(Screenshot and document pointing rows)

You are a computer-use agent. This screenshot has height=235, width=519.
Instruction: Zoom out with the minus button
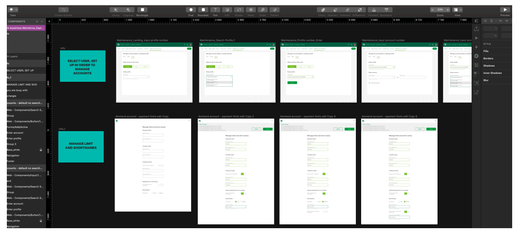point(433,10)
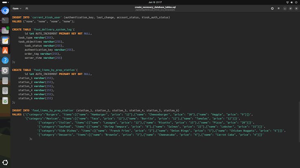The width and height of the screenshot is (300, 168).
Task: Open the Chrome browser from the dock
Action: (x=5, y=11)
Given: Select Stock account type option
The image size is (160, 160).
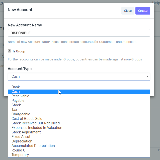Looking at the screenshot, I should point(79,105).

--

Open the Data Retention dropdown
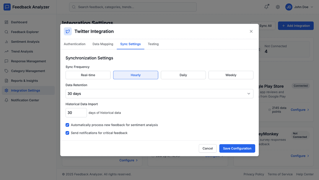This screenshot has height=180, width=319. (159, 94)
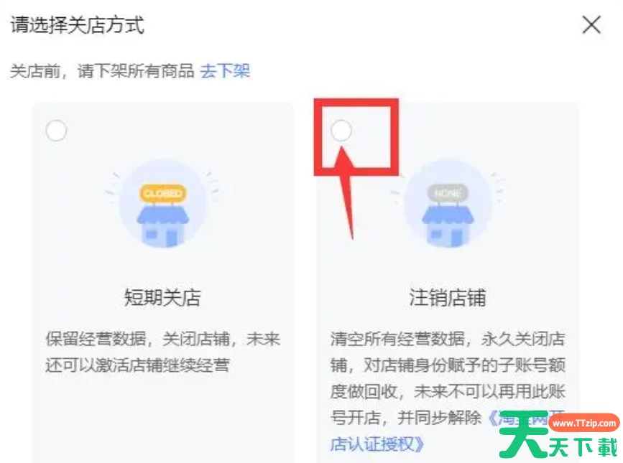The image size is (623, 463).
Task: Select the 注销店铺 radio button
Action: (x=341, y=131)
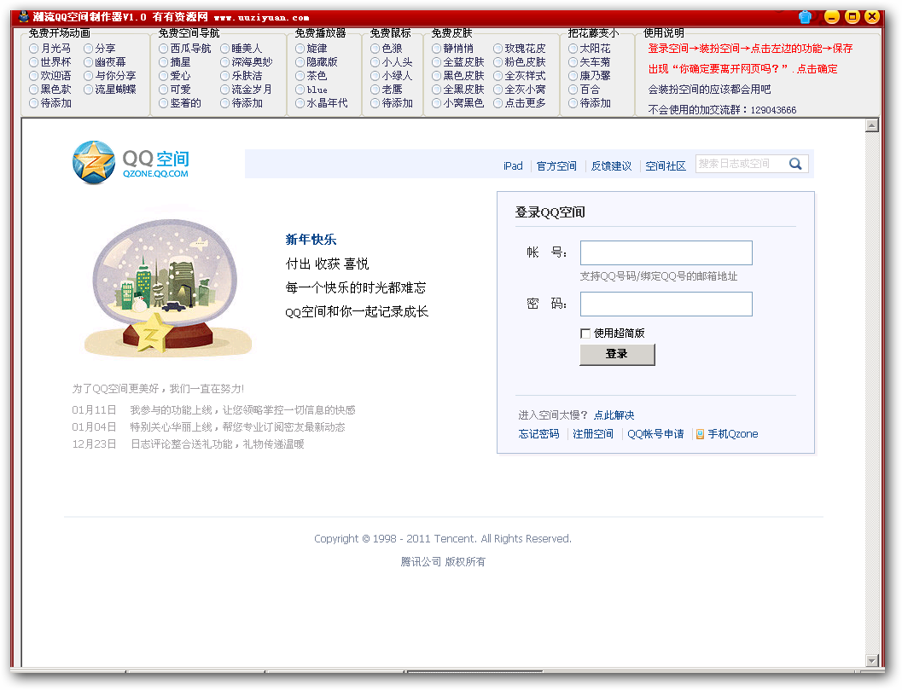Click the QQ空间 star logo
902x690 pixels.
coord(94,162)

■ **Exercise goal**
Rewrite the lines from the one containing "Given: Select Stock account type option" up to and including the one containing "Looking at the" as a Markdown table with the columns No. and Line, omitting any blank lines. Leave the pictures out of the table.

■ **Solution to this problem**
| No. | Line |
|---|---|
| 1 | Given: Select Stock account type option |
| 2 | The image size is (160, 160). |
| 3 | Looking at the screenshot, I should point(79,105). |